Yogurt distribution center improves Wisconsin's business culture


They don't call Wisconsin "America's Dairyland" for nothing.

While the country's thirst for milk is on the decline, the growing appetite for yogurt is boosting business in the Wisconsin community of Richland Center. The Wisconsin State Journal reports that dairy company Schreiber Foods will begin construction of a 33,000 square foot yogurt distribution center there later this month. It will allow for increased production and shipping from the site. Company leaders plan to break ground by mid-April and complete construction in the fall.

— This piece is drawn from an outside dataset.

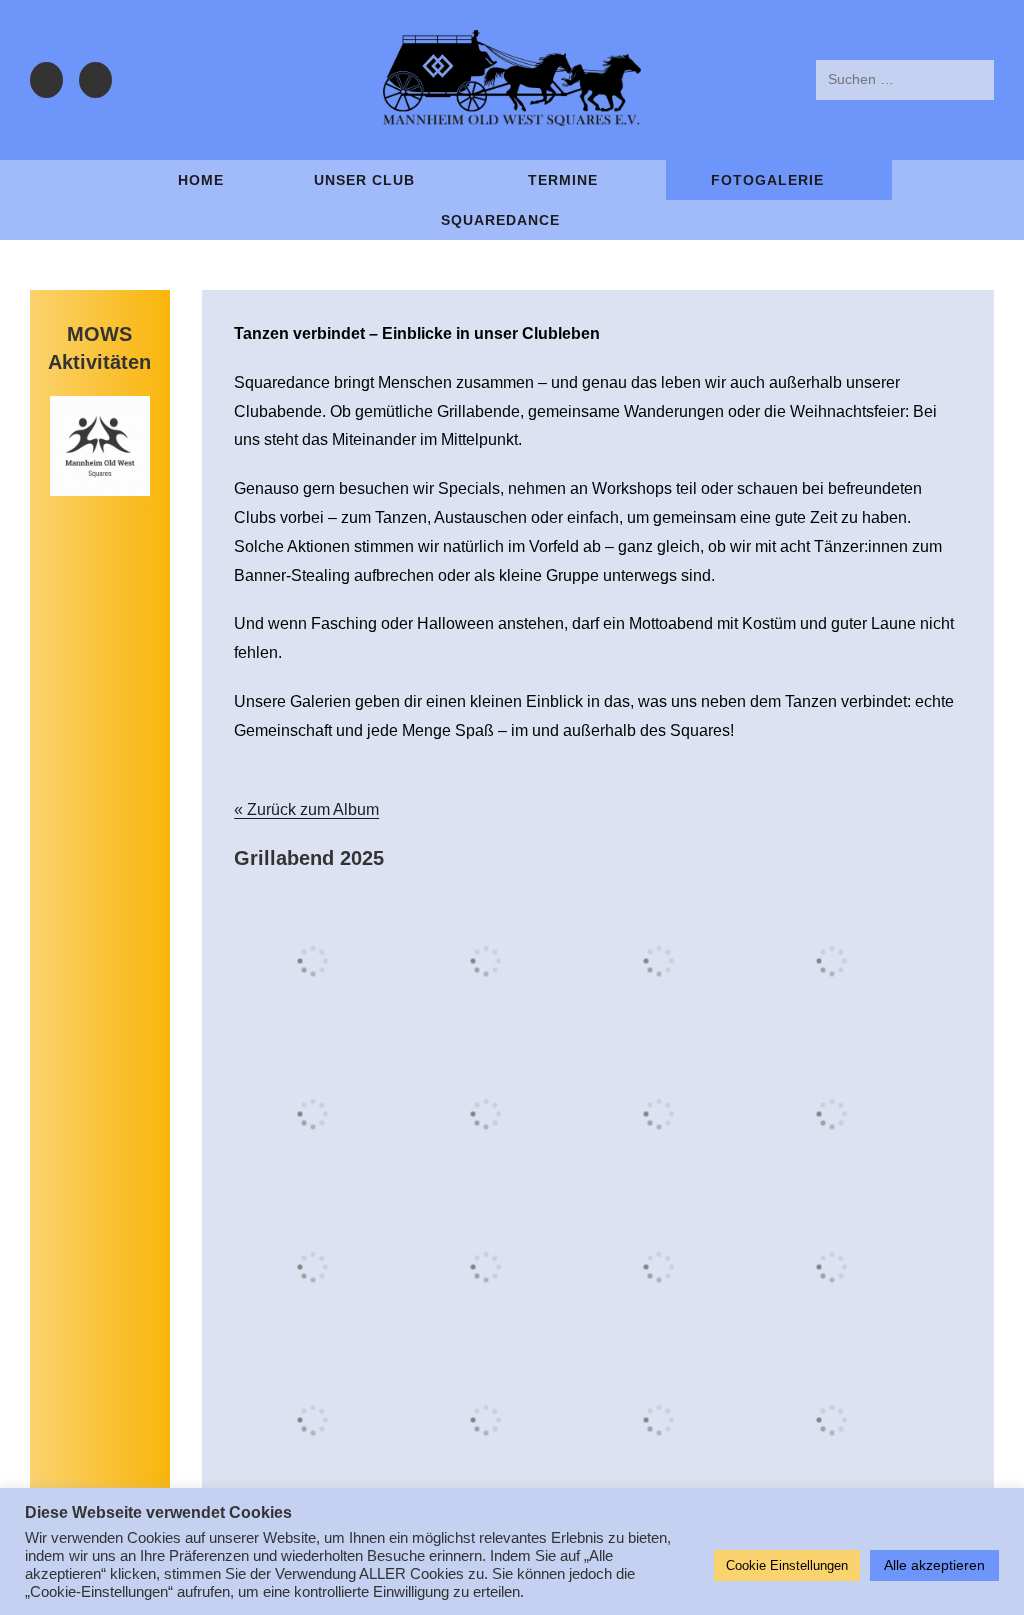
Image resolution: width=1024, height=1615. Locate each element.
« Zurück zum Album (306, 809)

The story noted that Schreiber Foods, based in Green Bay, already operates a pair of yogurt plants in Richland Center and recently made a major investment to expand, automate and update the facilities there.

“If you look at the country, yogurt is growing a lot,” said manager Joe Steinocher. “In the last five years or so, we’ve spent over $100 million on these two facilities. So we’re trying to keep up with it.”

Last December, Forbes magazine listed Schreiber Foods, with an international workforce of around 7,000, as 88th on its list of America's largest privately held companies. It called Schreiber Foods "...the world's largest customer-brand dairy company. The company provides cheese, yogurt and private-label products to fast food operations, grocery chains and wholesalers" and added that the company distributes products produced in its 35 plants in the U.S., Germany, Mexico, India and Brazil. McDonald’s and Wal-Mart are clients for the more than 575 types of cheese and other dairy products it develops, manufactures and distributes under brand names of its customers rather than its own.

Schreiber entered the yogurt market in Richland Center in 2005. The company employs about 400 in its Richland Center operations. About 20 workers have been hired for the plants since the beginning of this year, with 20 other jobs still open and another 10 to 15 positions expected to be added after the distribution center is finished in the fall.